Ashley & I have recently re-started watching Twin Peaks, that quirky, venerable TV series that enjoyed a bright, brilliant life before burning out quickly after a season-and-a-half in the early 1990s. The up and down quality of the program is noticeable, especially during the second season (where we have picked it up at). While the death of Laura Palmer made for good water cooler talk, other mysteries, such as possible alien abductions, Agent Cooper being investigated by the FBI, David Duchovny as a cross-dresser, and a hostile business take-over, are not quite as enthralling. Audiences thought so, too, which is why the series was cancelled in 1991.
Twin Peaks was definitely ahead of its time. While its style -- that of a continuing, serialized mystery series -- was certainly unique and embraced (for a hot minute), the television landscape still wasn't quite ready for it. Fast forward a little over a decade, and we enter the LOST era of tv broadcasting. Nowadays, folks seem much more willing to stick with a continuing mystery series, and for a very long time. LOST graced the airwaves for 6 years. Of course, some were unhappy with its resolution, so perhaps people will be wary of this type of series in future. Also, it helps for a continuing mystery series to make sure that it advances the plot sufficiently each episode. The Walking Dead has run into this problem during its second season, where nothing of note occurred for several episodes.

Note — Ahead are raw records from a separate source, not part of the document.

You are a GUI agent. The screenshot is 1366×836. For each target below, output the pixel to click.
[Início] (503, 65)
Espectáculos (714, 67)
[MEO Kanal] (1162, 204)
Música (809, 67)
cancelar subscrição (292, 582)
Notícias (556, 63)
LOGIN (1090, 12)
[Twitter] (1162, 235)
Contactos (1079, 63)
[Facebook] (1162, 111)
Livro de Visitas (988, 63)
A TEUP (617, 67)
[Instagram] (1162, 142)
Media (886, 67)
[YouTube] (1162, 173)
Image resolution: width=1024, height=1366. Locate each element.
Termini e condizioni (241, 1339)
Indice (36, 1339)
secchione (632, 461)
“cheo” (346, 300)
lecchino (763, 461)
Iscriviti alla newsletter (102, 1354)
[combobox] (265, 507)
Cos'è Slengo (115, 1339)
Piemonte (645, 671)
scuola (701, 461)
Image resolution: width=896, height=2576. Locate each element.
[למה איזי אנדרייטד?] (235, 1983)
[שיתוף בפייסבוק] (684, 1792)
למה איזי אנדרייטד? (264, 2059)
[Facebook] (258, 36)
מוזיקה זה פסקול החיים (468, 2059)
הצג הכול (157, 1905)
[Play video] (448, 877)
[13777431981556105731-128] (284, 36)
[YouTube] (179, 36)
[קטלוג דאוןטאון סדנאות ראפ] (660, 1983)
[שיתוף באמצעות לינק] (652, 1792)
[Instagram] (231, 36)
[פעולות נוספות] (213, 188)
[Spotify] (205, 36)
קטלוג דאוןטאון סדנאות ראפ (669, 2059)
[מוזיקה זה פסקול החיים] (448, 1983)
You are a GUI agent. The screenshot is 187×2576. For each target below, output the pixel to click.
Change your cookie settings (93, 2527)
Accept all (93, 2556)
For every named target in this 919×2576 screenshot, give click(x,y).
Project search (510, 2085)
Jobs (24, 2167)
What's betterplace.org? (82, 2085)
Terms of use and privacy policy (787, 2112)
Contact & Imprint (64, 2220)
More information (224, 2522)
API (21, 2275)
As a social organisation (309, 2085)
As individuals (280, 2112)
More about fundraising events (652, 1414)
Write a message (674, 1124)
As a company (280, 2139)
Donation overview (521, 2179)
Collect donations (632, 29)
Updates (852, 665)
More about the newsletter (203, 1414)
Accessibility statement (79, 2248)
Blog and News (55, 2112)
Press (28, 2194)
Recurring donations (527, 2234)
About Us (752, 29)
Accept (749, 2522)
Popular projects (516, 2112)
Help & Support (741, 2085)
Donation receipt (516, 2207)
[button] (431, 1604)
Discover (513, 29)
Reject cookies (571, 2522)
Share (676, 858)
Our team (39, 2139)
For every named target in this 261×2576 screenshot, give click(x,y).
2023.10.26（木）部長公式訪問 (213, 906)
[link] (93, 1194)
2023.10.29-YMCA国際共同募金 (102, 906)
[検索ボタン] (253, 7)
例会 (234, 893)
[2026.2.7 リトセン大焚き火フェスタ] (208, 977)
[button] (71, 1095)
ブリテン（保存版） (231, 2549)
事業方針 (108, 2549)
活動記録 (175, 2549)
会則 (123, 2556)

Are continuing mystery series passing fads? Are they, like fashion, cool one minute (or year), but out of style the next? I'm sure an argument can be made either way. Their popularity seems to have crested once again, and now most folks don't seem as inclined to wait-out a plot development that could take several episodes, or even years, to resolve itself. An audience's willingness to be patient with a plot -- and the nature of such a plot -- has always been at the heart of success, or failure, for shows that depend upon continuing mysteries as part & parcel of their structured storytelling. For those on the air now, beware the pitfalls of those that have gone before.